Garcia turning cedar slats into signs with God’s message

This metal stencil makes the painting of these signs quick for Jim Garcia. Garcia has been making these for more than a year now giving them away on the front lawn of his home off Farm-to-Market Road 2824.

BEEVILLE – It’s not about the money — so much so that Jim Garcia doesn’t even charge for his work.

Each is a reminder of a truth he wants everyone to remember.

“I am giving them away to whoever wants them,” Garcia said. 

On each sign, made of recycled cedar slats, is Psalm 46:10, “Be still and know that I am God.”

“I love that scripture because of all the chaos we are in right now,” Garcia said. “I think a lot of people have forgotten about God.”

This is actually the second version of this sign. The first read, “As for me and my house, we will serve the Lord.”

“My goal is to get this into as many households as possible,” Garcia said. “It is something God laid on my heart to do.”

Construction takes minimal time as each is of simple design — four slats and two braces.

“I get scrap cedar,” he said. “And it has to be cedar pickets. They are light, and it gives it a good color once I pressure wash them.”

He comes across most of it just by chance – once by seeing someone hauling off a load of scrap material and another occasion in LaVernia.

Then comes construction. Slats are glued together with strips along the back for support.

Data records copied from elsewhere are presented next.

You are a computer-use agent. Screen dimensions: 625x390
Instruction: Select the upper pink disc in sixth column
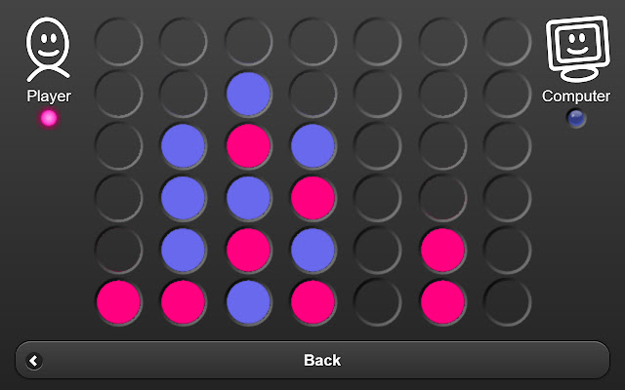tap(442, 250)
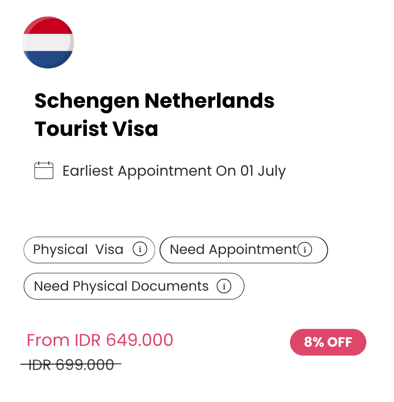Select the Need Appointment tag label
This screenshot has height=402, width=394.
[233, 250]
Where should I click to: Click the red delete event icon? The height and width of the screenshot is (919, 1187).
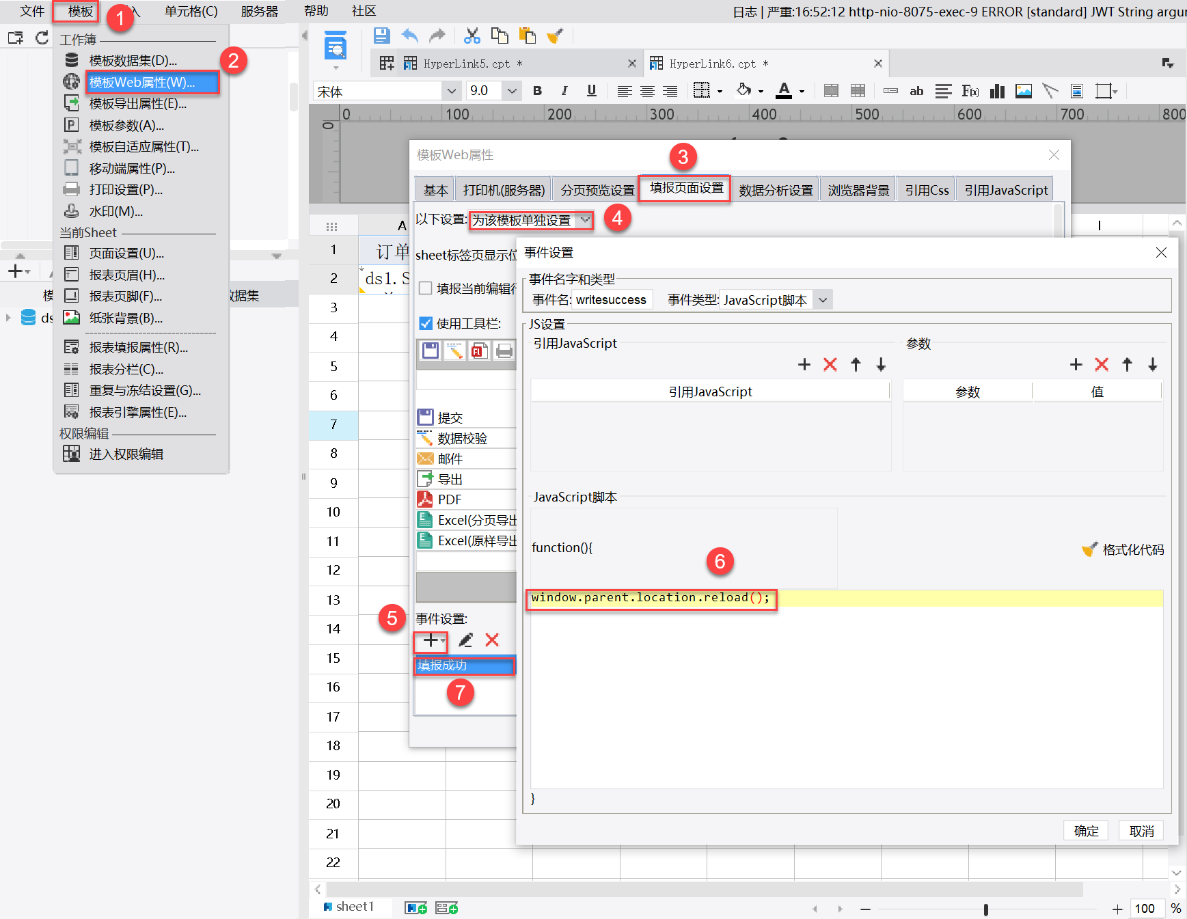coord(492,640)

“I make them so they are ready to hang,” he said.

Garcia has one piece that makes all of this simple.

A heavy metal stencil contains all of the words and the design.

“I just put it on top of the wood,” he said. A little spray paint, some time to dry, and the signs are ready.

“I give them to my grandson who sells them for $10,” he said. “Right now he has a few in his truck.”

Garcia hopes to work with the Good Samaritan shelter in Corpus Christi to give these signs to the homeless there for them to give away for a donation. The homeless, of course, would keep all the money.

The extras are given away from outside his home off Farm-to-Market Road 2824.

Supplies are always limited as he doesn’t get in a hurry with construction. It takes one day to pressure wash the wood. Another day for assembly and finally painting. All of this done as he has time.

Fortunately, Garcia is mostly retired. He still sells insurance and works part-time for Blake Fulenwider Ford.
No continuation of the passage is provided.